[Data excerpts]

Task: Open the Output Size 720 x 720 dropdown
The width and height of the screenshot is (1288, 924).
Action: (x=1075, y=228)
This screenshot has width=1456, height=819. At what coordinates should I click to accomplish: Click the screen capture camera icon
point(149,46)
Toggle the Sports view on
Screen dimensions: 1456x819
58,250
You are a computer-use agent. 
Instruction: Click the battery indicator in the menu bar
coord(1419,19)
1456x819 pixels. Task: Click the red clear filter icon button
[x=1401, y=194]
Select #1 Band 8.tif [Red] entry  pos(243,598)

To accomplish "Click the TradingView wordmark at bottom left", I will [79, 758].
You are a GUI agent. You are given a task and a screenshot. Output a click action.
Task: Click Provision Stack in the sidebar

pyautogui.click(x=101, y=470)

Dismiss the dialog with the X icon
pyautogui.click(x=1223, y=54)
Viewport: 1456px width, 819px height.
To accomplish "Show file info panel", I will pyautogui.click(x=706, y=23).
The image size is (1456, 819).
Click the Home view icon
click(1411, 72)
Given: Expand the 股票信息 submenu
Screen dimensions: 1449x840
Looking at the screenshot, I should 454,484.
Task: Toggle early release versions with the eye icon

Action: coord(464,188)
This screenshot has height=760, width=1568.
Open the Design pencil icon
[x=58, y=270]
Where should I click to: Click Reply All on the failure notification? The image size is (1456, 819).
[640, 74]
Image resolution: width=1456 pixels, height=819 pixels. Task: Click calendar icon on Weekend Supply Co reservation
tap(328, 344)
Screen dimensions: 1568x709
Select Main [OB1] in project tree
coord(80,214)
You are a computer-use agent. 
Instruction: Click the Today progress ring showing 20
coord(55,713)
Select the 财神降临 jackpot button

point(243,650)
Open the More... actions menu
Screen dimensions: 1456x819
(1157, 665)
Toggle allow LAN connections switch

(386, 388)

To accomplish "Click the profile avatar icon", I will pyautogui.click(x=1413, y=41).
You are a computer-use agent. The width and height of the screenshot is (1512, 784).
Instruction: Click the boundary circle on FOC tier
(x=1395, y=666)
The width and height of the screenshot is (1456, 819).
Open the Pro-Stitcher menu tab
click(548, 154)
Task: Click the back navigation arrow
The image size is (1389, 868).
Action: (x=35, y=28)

#### [EXERCISE]
Repeat every entry exactly as written above.

#### [WRITTEN SOLUTION]
Task: Open the Output Size 720 x 720 dropdown
The width and height of the screenshot is (1288, 924).
Action: (x=1075, y=228)
This screenshot has width=1456, height=819. At what coordinates should I click to accomplish: Click the screen capture camera icon
point(149,46)
Toggle the Sports view on
Screen dimensions: 1456x819
58,250
You are a computer-use agent. 
Instruction: Click the battery indicator in the menu bar
coord(1419,19)
1456x819 pixels. Task: Click the red clear filter icon button
[x=1401, y=194]
Select #1 Band 8.tif [Red] entry  pos(243,598)

To accomplish "Click the TradingView wordmark at bottom left", I will [79, 758].
You are a GUI agent. You are given a task and a screenshot. Output a click action.
Task: Click Provision Stack in the sidebar

pyautogui.click(x=101, y=470)

Dismiss the dialog with the X icon
pyautogui.click(x=1223, y=54)
Viewport: 1456px width, 819px height.
To accomplish "Show file info panel", I will pyautogui.click(x=706, y=23).
The image size is (1456, 819).
Click the Home view icon
click(1411, 72)
Given: Expand the 股票信息 submenu
Screen dimensions: 1449x840
Looking at the screenshot, I should 454,484.
Task: Toggle early release versions with the eye icon

Action: coord(464,188)
This screenshot has height=760, width=1568.
Open the Design pencil icon
[x=58, y=270]
Where should I click to: Click Reply All on the failure notification? The image size is (1456, 819).
[640, 74]
Image resolution: width=1456 pixels, height=819 pixels. Task: Click calendar icon on Weekend Supply Co reservation
tap(328, 344)
Screen dimensions: 1568x709
Select Main [OB1] in project tree
coord(80,214)
You are a computer-use agent. 
Instruction: Click the Today progress ring showing 20
coord(55,713)
Select the 财神降临 jackpot button

point(243,650)
Open the More... actions menu
Screen dimensions: 1456x819
(1157, 665)
Toggle allow LAN connections switch

(386, 388)

To accomplish "Click the profile avatar icon", I will pyautogui.click(x=1413, y=41).
You are a computer-use agent. The width and height of the screenshot is (1512, 784).
Instruction: Click the boundary circle on FOC tier
(x=1395, y=666)
The width and height of the screenshot is (1456, 819).
Open the Pro-Stitcher menu tab
click(548, 154)
Task: Click the back navigation arrow
The image size is (1389, 868).
Action: (x=35, y=28)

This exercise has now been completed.